◆ **TEXT SHOWN**

::::::::

An original approach: understanding the function of cells through their development

While researchers studying dendritic cells at the time were focusing on the function of these cells to see how to attenuate or increase an immune response, in Miriam Merad's laboratory, they were more interested in the origin of these cells and their development. "With this descriptive cell ontogeny approach, our ambition was to understand the molecular mechanisms of dendritic cell formation through their phenotypic and transcriptomic identity." 

This goal has been largely achieved, since these four years of research have not only allowed the characterisation of the development of these dendritic cells in mice and humans, but also the renewal of the tools and research methods in the field. "To better understand the development of these dendritic cells, we had to succeed in following them over time. We therefore decided to introduce the tracing tools used by our neurological colleagues into immunology," explains the researcher.


From dendritic cells to macrophages

Based on these first results in terms of the description and understanding of dendritic cells, Florent Ginhoux's team decided to apply the same ontogeny and cell tracing approach to the development of macrophages. "While everyone agreed at the time that macrophages came from blood monocytes, we showed that in mice, the majority of tissue macrophages came from embryonic precursors generated in the yolk sac, developing in utero during the first wave of hematopoiesis," explains the researcher.

While this rediscovery of the embryonic origin of macrophages, which was published in Science in 2010, opened up numerous new fields of research, it also constituted a very definite turning point in Florent Ginhoux's career. "It was this breakthrough that prompted me to pursue my research in Singapore and that has been the basis of my work for the past 15 years," he says.


Towards the culture of immuno-organoids

After finding out about Philippe Kourilsky's creation of an Institute of Immunology in Singapore, Florent Ginhoux packed his bags again in 2009 to join the Singapore Immunology Network (SIgN). "It was an incredible opportunity, with five years of funding, access to cutting-edge tools and a laboratory that had up to 30 people," recalls Florent Ginhoux.

::::::::

Screenshot grounding data:

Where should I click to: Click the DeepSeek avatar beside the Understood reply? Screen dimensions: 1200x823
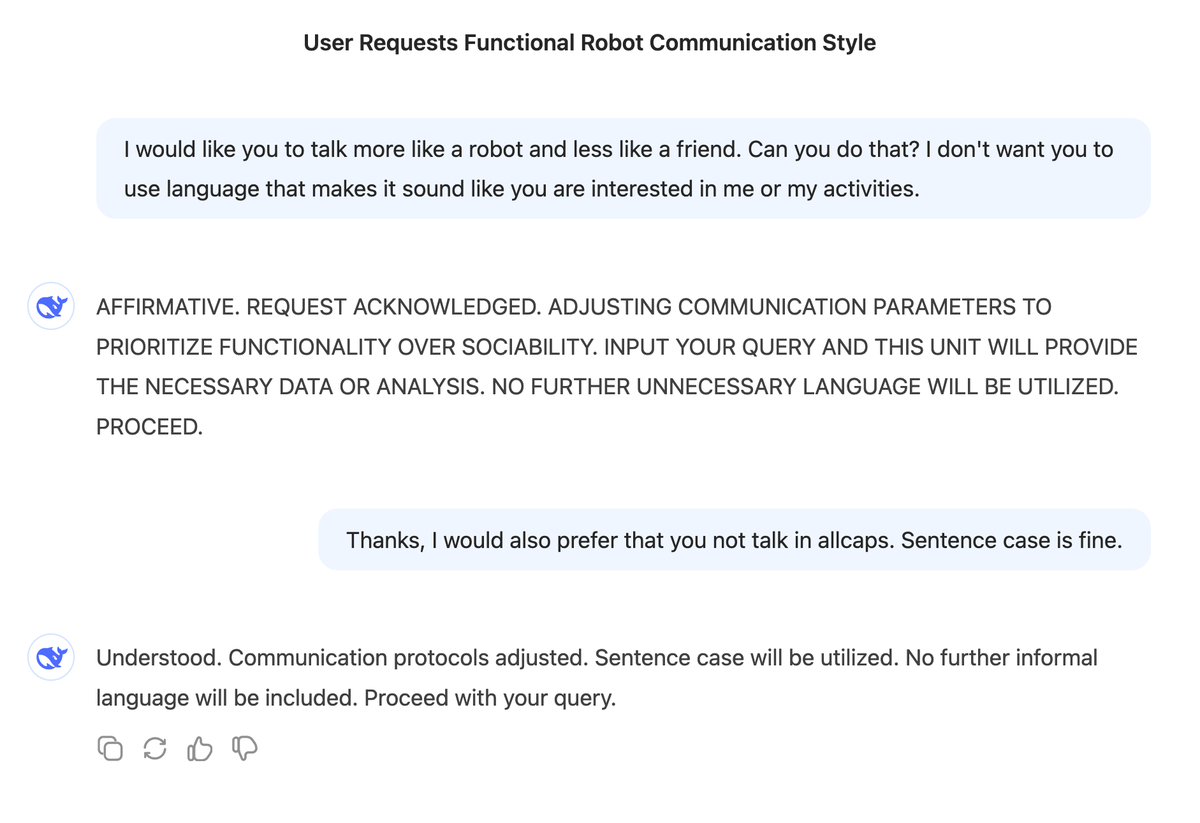tap(50, 657)
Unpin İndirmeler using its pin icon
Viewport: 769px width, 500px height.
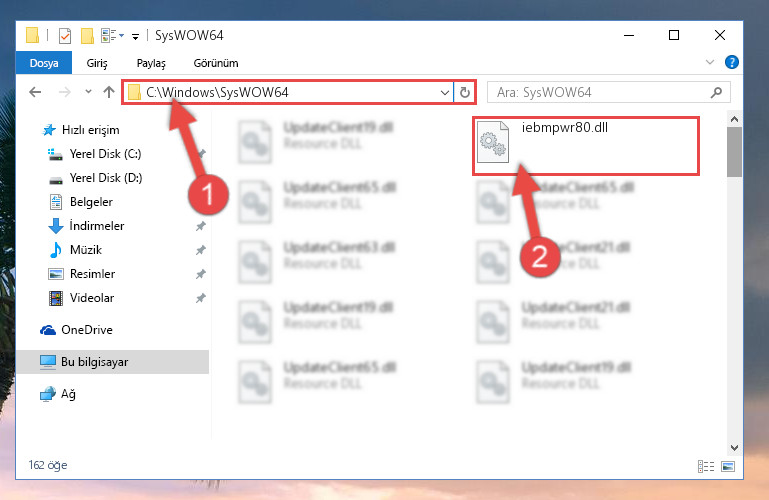[x=201, y=226]
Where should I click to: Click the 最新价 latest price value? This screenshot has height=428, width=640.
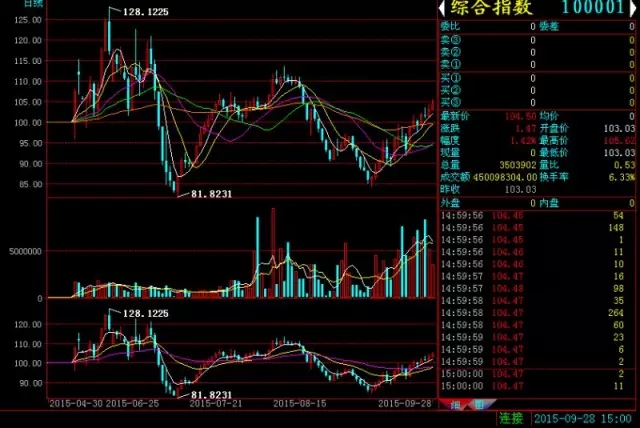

::::::::

◆ **WORK TO COMPLETE**
a – According to the passage on immune cell development, why did the researchers bring tracing tools from neurology into immunology? Answer in one to three sentences.
b – Continue the passage on immune cell development, starting after its last sentence.
The rows have no connection to the passage on immune cell development.

◆ **EXERCISE RESULTS**
a – To understand how dendritic cells develop, the researchers had to be able to follow these cells over time. They therefore adopted the tracing tools their colleagues in neurology used.

b –
His research problem was then the following: how to make human macrophages that resemble these 'yolk sac' macrophages that are inaccessible because they develop in utero. "We developed an approach using pluripotent stem cells to generate custom macrophages that we then integrated into different 2D and 3D models in order to observe their differentiation and better understand their functions," he explains. This was a revolutionary approach that led to another major advance by Florent Ginhoux's team: the generation of brain immuno-organoids.


Modelling paediatric brain cancer

After twelve years as an expatriate, Florent Ginhoux considered leaving Singapore and a new opportunity came up: the Gustave Roussy Foundation asked him to head an ambitious and ground-breaking new programme on understanding the role of macrophages in the development of paediatric cancer.

He came back to France in 2021, and embarked on this new adventure. "Based on our progress in the generation of 'mini-brains', we are trying, in this programme, to create organ avatars of sorts - in this case brains - in young pediatric cancer patients. Thanks to these avatars, we can observe how macrophages promote tumour growth and hope to find molecules that interact between macrophages and tumour cells in order to test new drugs," explains Florent Ginhoux.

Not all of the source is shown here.